According to IMB, suspected Somali pirates continue to hold 29 crew members for ransom as of June 30.
IMB’s global piracy report recorded 98 incidents in the first half of 2016, compared with 134 for the same period in 2015. When piracy was at its highest in 2010 and 2003, IMB recorded 445 attacks a year.
In the first half of 2016, IMB recorded 72 vessels boarded, five hijackings, and a further 12 attempted attacks. Nine ships were fired upon. Sixty-four crew were taken hostage onboard, down from 250 in the same period last year.
“This drop in world piracy is encouraging news. Two main factors are recent improvements around Indonesia, and the continued deterrence of Somali pirates off East Africa,” said IMB director Pottengal Mukundan, Director of IMB.

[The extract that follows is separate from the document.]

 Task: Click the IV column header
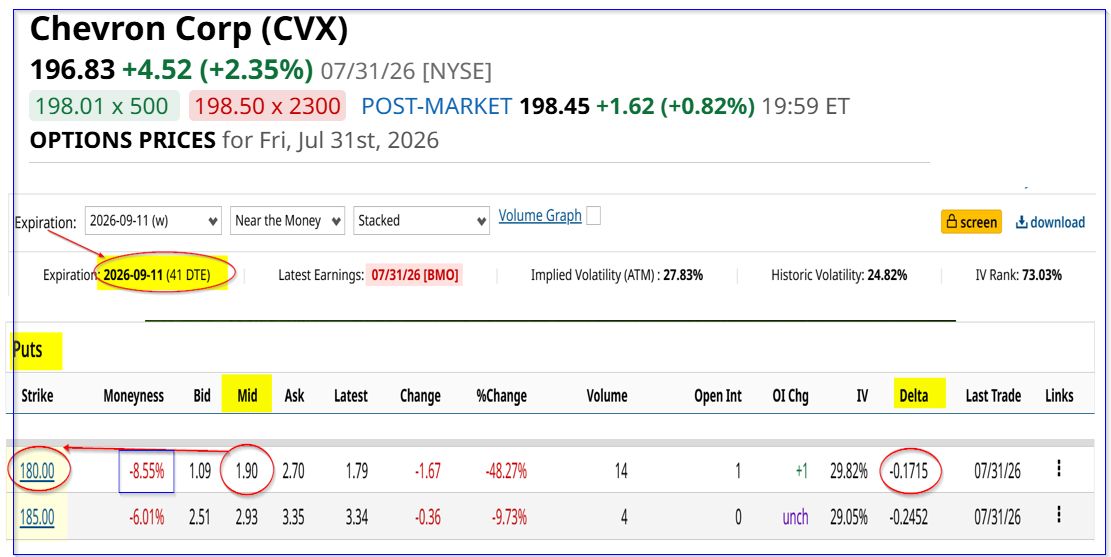(x=862, y=395)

The report however said that there was a surge in kidnappings off West Africa.
Despite global improvements, kidnappings are on the rise, with 44 crew captured for ransom in 2016, with 24 of them in Nigeria, up from 10 in the first half of 2015.
“In the Gulf of Guinea, rather than oil tankers being hijacked for their cargo, there is an increasing number of incidents of crew being kidnapped for ransom,” said Mukundan.